Fratelli d’Italia continua il suo ottimo periodo di crescita: il partito guidato da Giorgia Meloni passa dal 15% al 17,2%. Passo indietro per il Movimento 5 Stelle: i grillini perdono lo 0,9%, esattamente come i dem, e sono al 15,4%. Forza Italia perde diverso terreno: gli azzurri sono al 7,6%. Poi tra i partiti minori di Centrosinistra troviamo Italia Viva al 2,9%, Azione al 2,3%, +Europa al 2,3%, Sinistra Italiana all’1,9% e Articolo Uno-Mdp all’1,7%. Infine Europa Verde-Verdi all’1,6%. Resta elevata la quota degli indecisi: 41%, +1,9% rispetto a un mese fa.

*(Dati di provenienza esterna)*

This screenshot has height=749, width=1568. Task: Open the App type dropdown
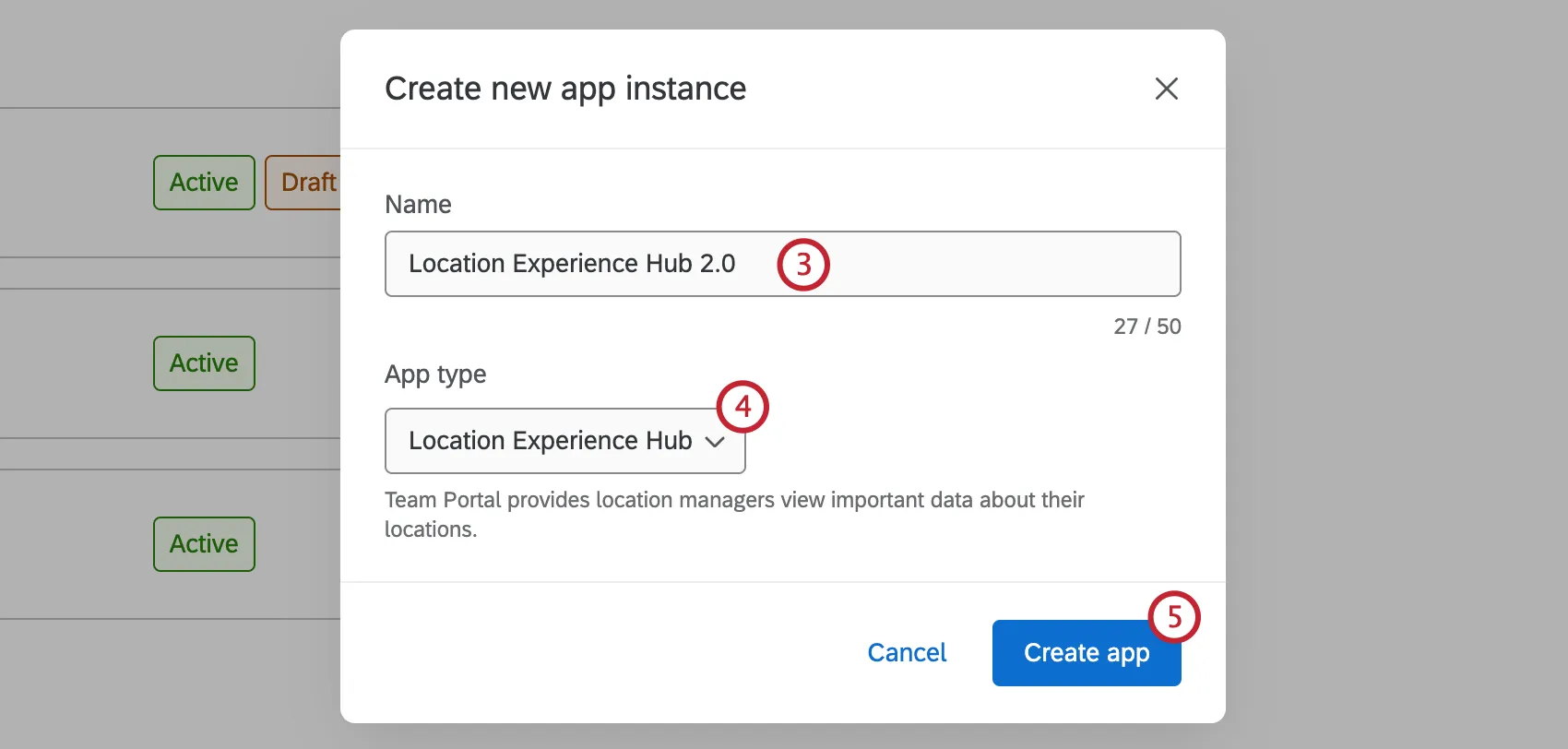coord(564,441)
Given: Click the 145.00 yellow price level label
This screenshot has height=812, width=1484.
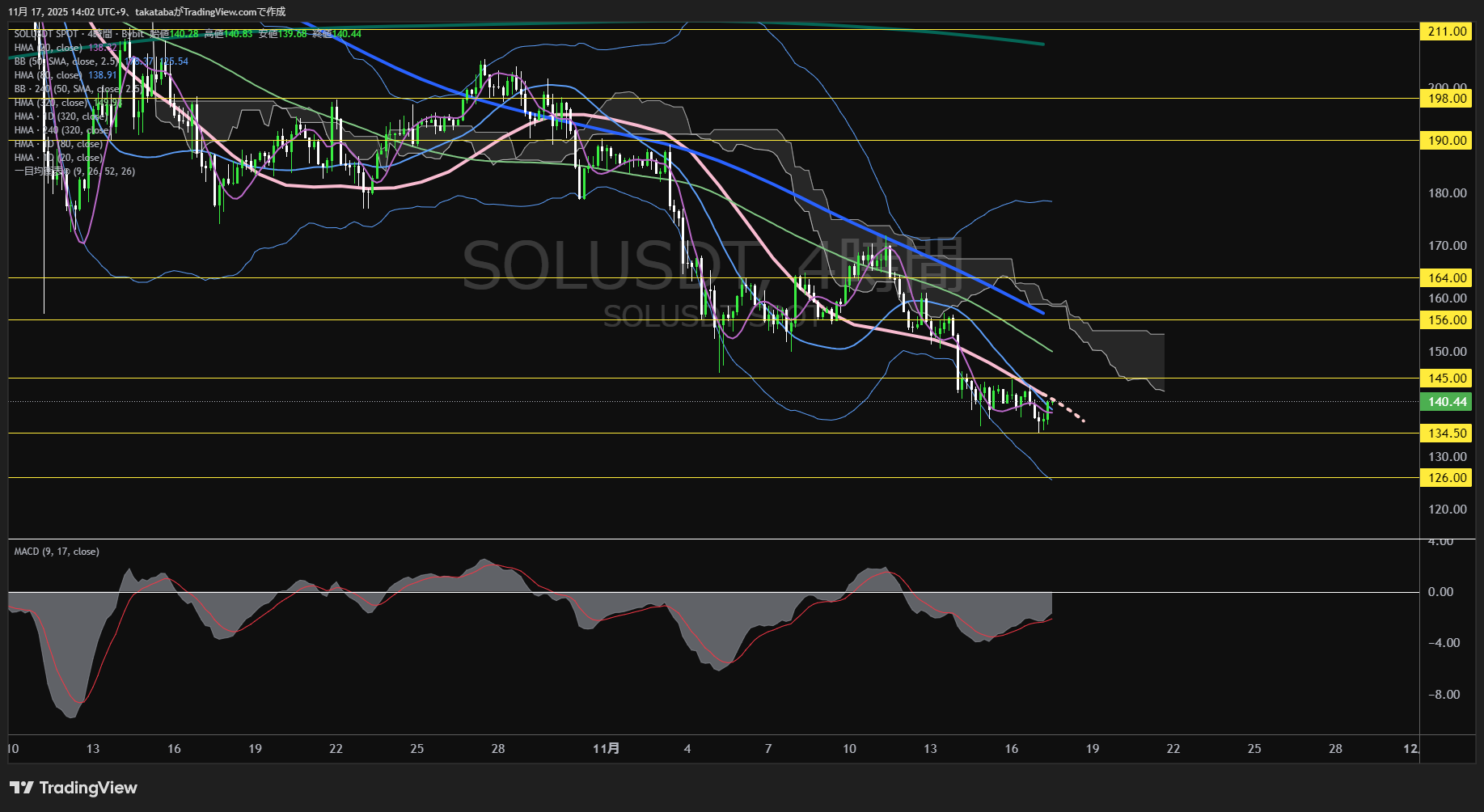Looking at the screenshot, I should point(1447,379).
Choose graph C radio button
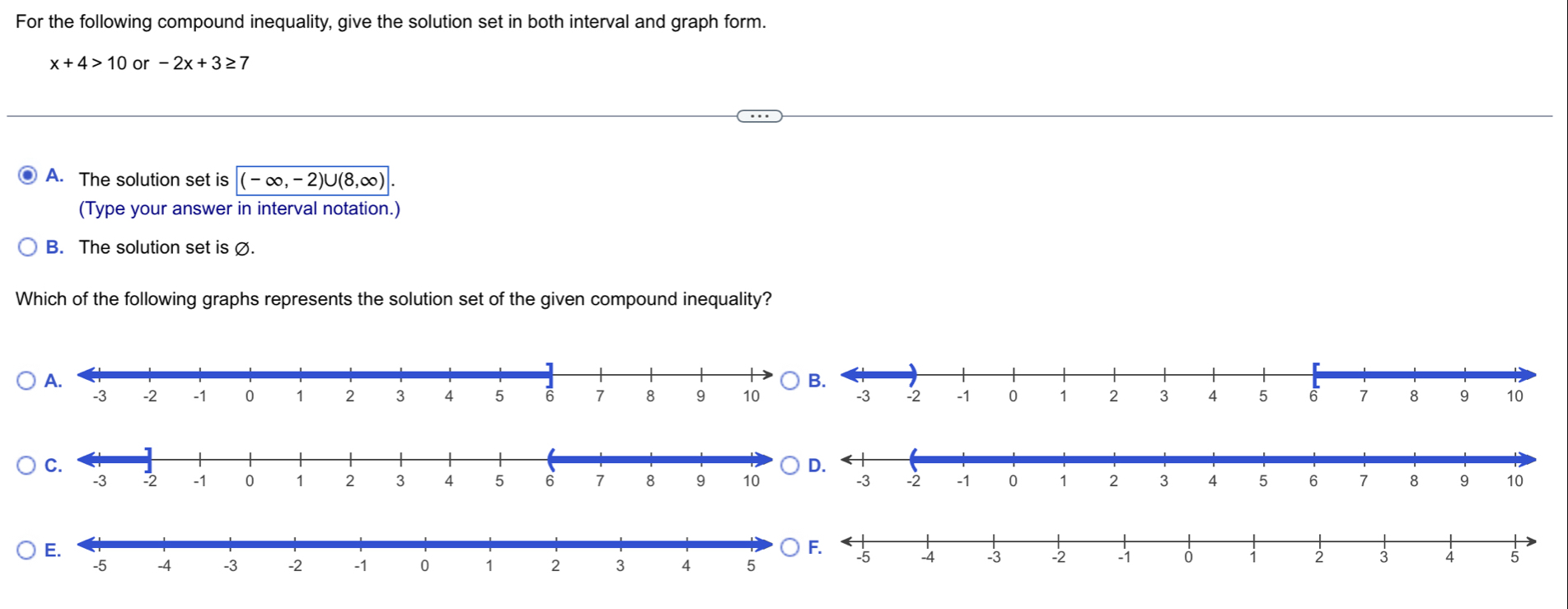The width and height of the screenshot is (1568, 609). [27, 466]
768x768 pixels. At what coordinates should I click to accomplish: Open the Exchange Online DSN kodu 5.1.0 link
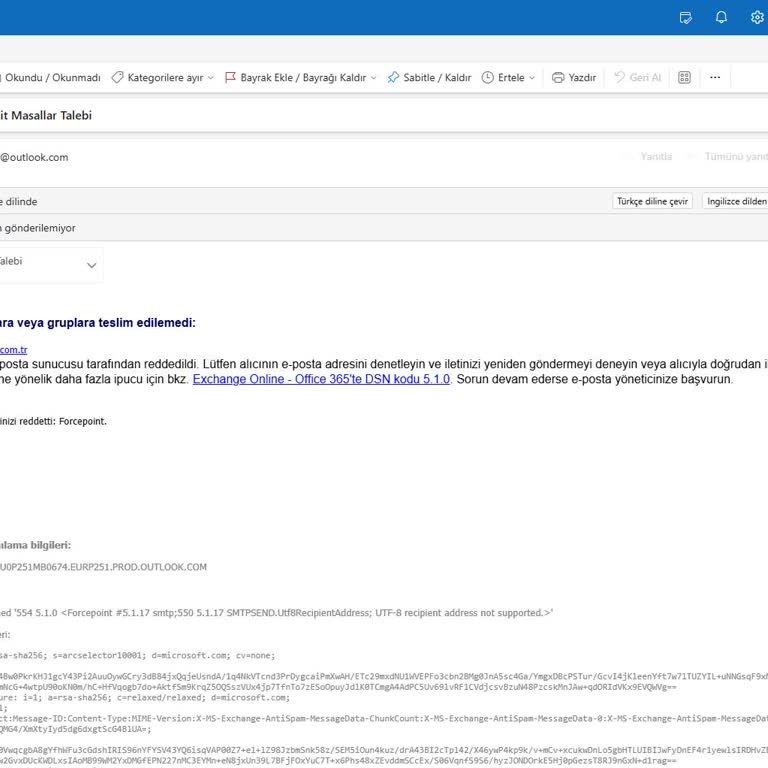click(x=321, y=380)
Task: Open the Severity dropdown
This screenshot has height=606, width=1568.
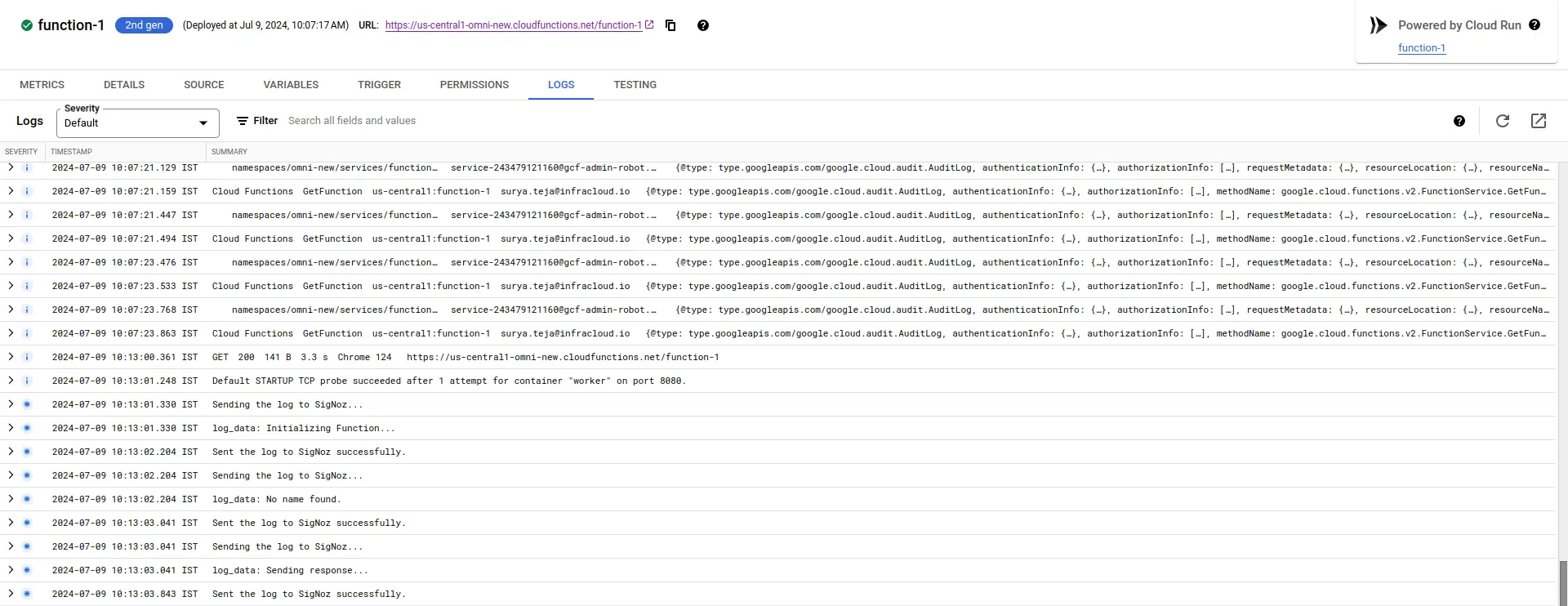Action: click(137, 123)
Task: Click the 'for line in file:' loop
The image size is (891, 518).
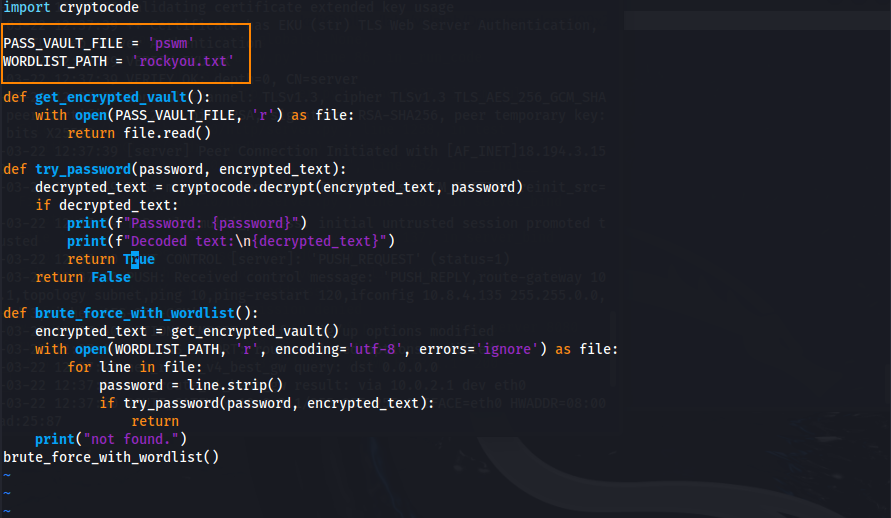Action: tap(134, 367)
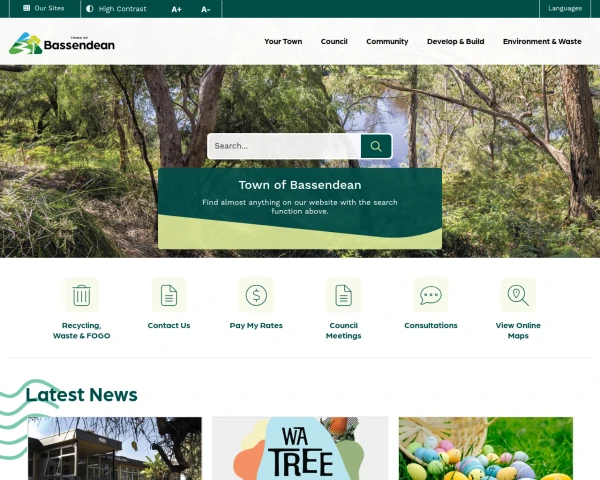Screen dimensions: 600x480
Task: Select the Pay My Rates dollar icon
Action: [256, 295]
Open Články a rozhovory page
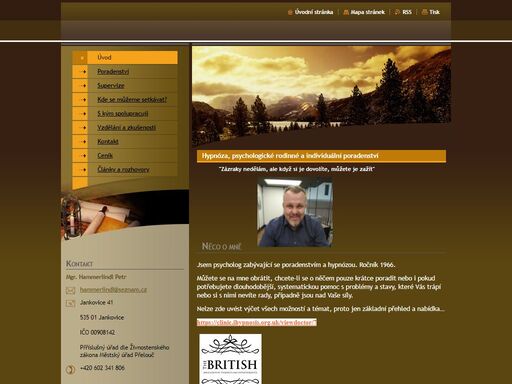 click(x=123, y=170)
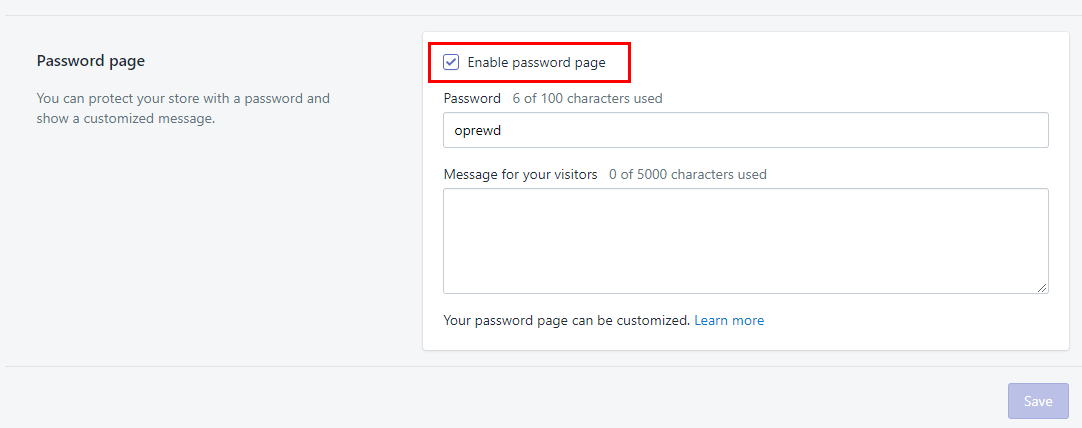Click the message textarea resize handle

tap(1042, 287)
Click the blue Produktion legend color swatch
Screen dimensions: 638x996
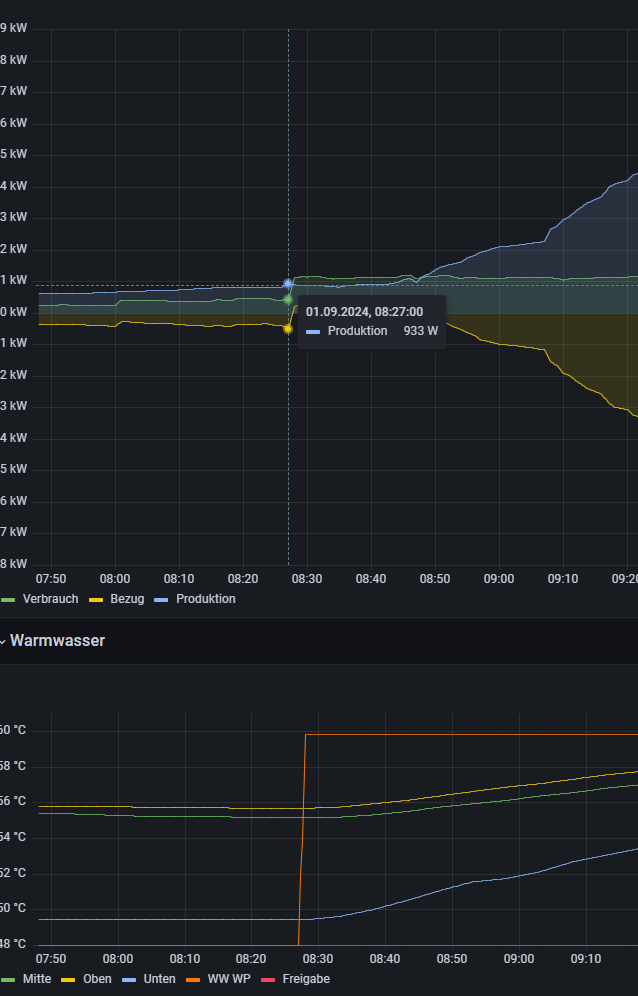(161, 600)
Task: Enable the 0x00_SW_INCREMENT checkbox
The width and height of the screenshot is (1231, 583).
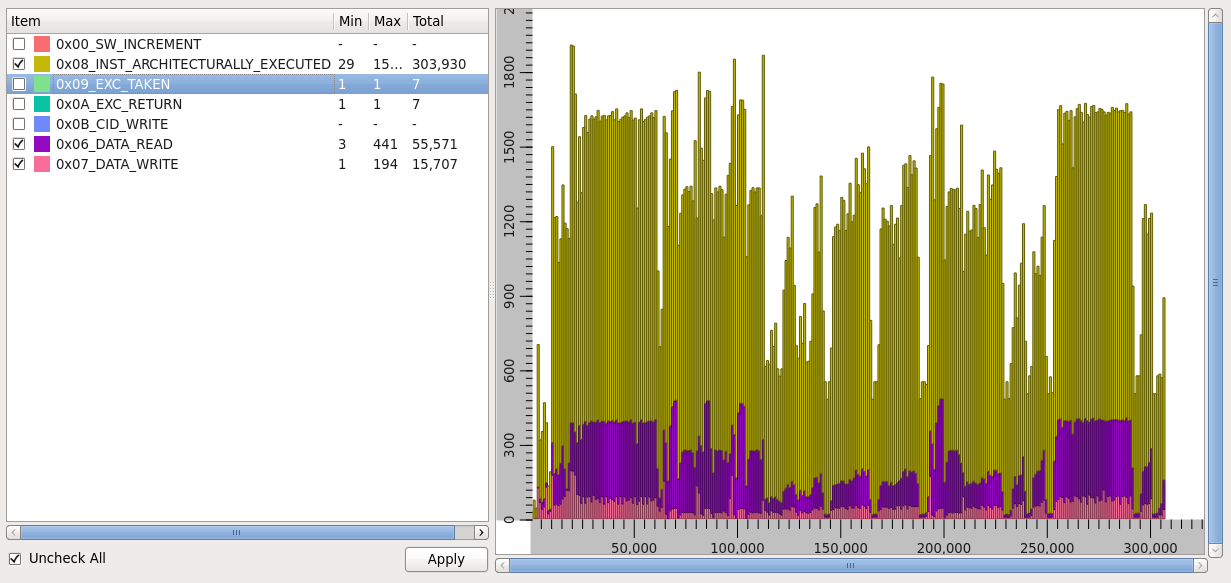Action: pyautogui.click(x=19, y=44)
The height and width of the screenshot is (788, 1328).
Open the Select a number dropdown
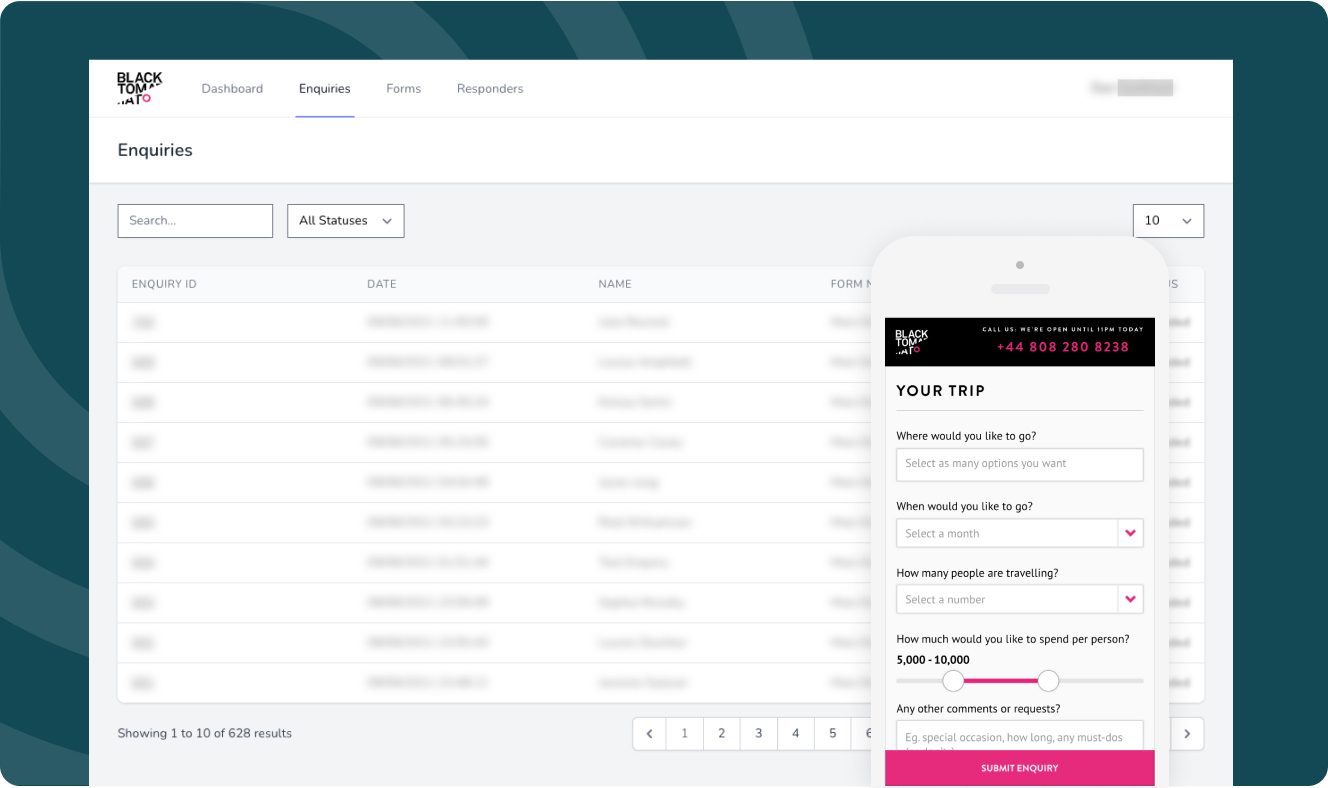[x=1006, y=599]
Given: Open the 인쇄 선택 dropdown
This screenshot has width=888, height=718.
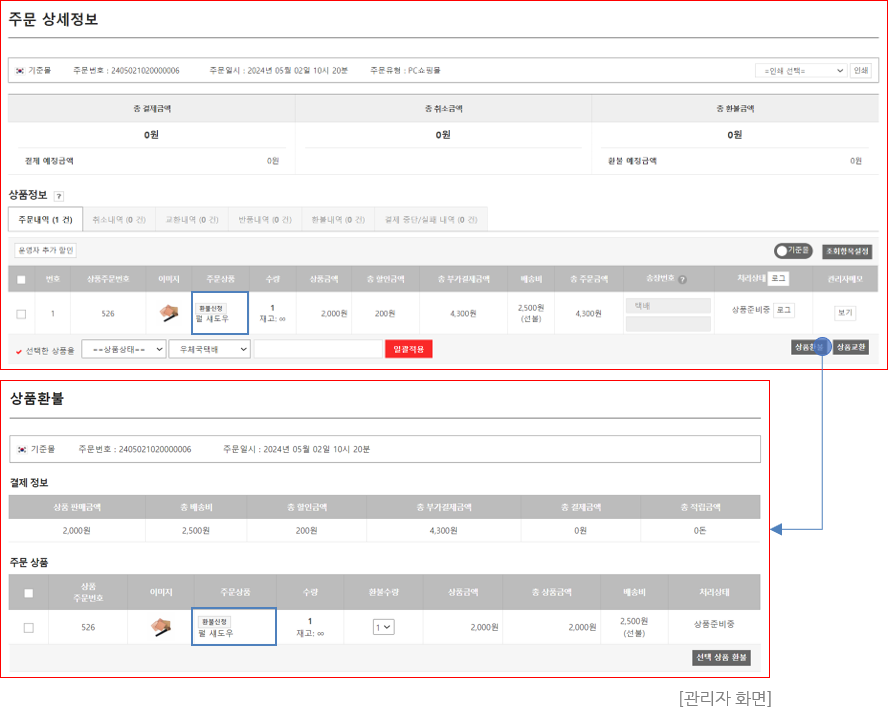Looking at the screenshot, I should click(x=800, y=71).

SONDAGGI POLITICI E INTENZIONI DI VOTO

Passiamo adesso ai sondaggi politici di Demopolis per Radio1 Rai e concentriamo la nostra attenzione sui dai del governo Draghi. L’istituto ha chiesto agli italiani quali sono le sfide imprescindibili e prioritarie che l’esecutivo dovrà vincere: l’80% ha citato la sfida sanitaria contro il Covid con la campagna vaccinale, mentre il 76% anche la ripresa economica del Paese. Il 75% ha citato il rilancio occupazionale e protezione dei lavoratori, poi il 67% la gestione efficace dei fondi del Recovery Plan. Infine troviamo la riforma del fisco col 58% e l’organizzazione della sanità territoriale col 53%. Poi i sondaggi politici di Demopolis hanno acceso i riflettori sui partiti che formano il governo: riusciranno a mettere da parte la rivalità per rispondere alle necessità del Paese? Per il 15% sì, per il 33% no, mentre per il 52% solo in parte.